Among the highlights is the apparently only known extant portrait that includes an African-American Union soldier's family. The Liljenquists didn't discover it, and Tom notes that it has received previous public attention. But the family set a personal single-purchase record to acquire it: $19,200.

A family of four African Americans in old-timey clothes. The husband is wearing a military uniform.RARITY: This is thought to be the only known photo of an African-American Union soldier with his family. (Photo: Library of Congress) 

Various photos had prices in the thousands, yet the bidding and buying was not what excited the Liljenquists. The real attraction is exemplified by the brothers' determined research into George Weeks, a Union drummer boy whose photo came with some of his personal letters. The full story of his sacrifice, concluding with his death from malaria at 21, symbolized all the crusading tumult of the war. The family has dedicated the exhibit to him.

A portrait of a young man in a military uniform with a large drum strapped over his shoulder.WAR DRUM: George Weeks, to whom the exhibition is dedicated. (Photo: Library of Congress) 

Extraordinarily Ordinary

The most distinctive aspect of the Liljenquist family's Civil War photos may be the prominence of the rank-and-file soldier, including many who exude a startling youthfulness.

"One of the reasons it's such a phenomenal collection is that it filled a historical gap," notes Helena Zinkham of the Library of Congress. "Most pictures we're familiar with are of famous figures, generals and also large group portraits. These are photos of privates and corporals, with the occasional lieutenant and captain." 

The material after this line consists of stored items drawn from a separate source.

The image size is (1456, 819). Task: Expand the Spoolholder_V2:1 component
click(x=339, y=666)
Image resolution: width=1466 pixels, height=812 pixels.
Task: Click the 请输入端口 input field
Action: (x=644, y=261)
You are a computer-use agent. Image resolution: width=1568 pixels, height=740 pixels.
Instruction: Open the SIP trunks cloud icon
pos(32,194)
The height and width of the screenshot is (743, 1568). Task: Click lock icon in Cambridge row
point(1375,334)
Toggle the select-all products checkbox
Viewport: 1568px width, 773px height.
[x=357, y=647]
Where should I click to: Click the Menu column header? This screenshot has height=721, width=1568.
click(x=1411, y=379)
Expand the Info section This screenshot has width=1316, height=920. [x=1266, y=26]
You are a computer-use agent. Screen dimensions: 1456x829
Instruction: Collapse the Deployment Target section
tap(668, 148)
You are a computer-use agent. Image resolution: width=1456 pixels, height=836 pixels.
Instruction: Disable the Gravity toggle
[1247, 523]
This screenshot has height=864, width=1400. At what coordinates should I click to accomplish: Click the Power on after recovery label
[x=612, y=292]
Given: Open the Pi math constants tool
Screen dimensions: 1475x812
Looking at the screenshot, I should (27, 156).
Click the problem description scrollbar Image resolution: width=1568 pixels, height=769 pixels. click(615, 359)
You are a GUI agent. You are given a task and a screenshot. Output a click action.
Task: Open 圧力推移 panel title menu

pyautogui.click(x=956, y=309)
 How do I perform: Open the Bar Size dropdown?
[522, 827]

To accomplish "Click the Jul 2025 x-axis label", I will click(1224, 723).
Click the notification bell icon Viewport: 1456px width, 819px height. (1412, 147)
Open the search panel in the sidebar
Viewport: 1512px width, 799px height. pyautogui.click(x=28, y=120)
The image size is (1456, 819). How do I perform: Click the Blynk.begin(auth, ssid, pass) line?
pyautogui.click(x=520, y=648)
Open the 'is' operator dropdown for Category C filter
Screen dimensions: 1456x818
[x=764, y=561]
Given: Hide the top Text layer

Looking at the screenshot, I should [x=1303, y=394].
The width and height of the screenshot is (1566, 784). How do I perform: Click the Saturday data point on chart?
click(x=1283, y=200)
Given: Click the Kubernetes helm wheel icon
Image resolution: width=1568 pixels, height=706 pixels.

Zinkham, chief of prints and photographs, says the items soldiers brought to their portrait sessions offer rich clues about what mattered to them and about the history of photography. Details of their clothing, including coats and hats with insignia and buttons, and their poses with weapons and other possessions "will inform many fields of study for years to come."

The collection tended throughout childhood by the Liljenquist brothers—Jason, '14, Brandon, who is entering USC, and 14-year-old Christian—represents a donation of such unusual significance, says Zinkham, that she and colleagues could not document any photographic gift of similar scope in at least the past 50 years.

A Teachable Momentum

The Liljenquist family is coupling its contribution to the nation's archives with a venture benefiting Stanford undergraduates: endowed internships at the Library of Congress and the Smithsonian's National Museum of African American History and Culture. The Haas Center for Public Service will administer the internships.

Along with making additions to the Civil War photographs they donated to the Library of Congress, the Liljenquists are building a collection of Civil War memorabilia for the African American museum, scheduled to move into its own new building on the mall in Washington, D.C., in 2015.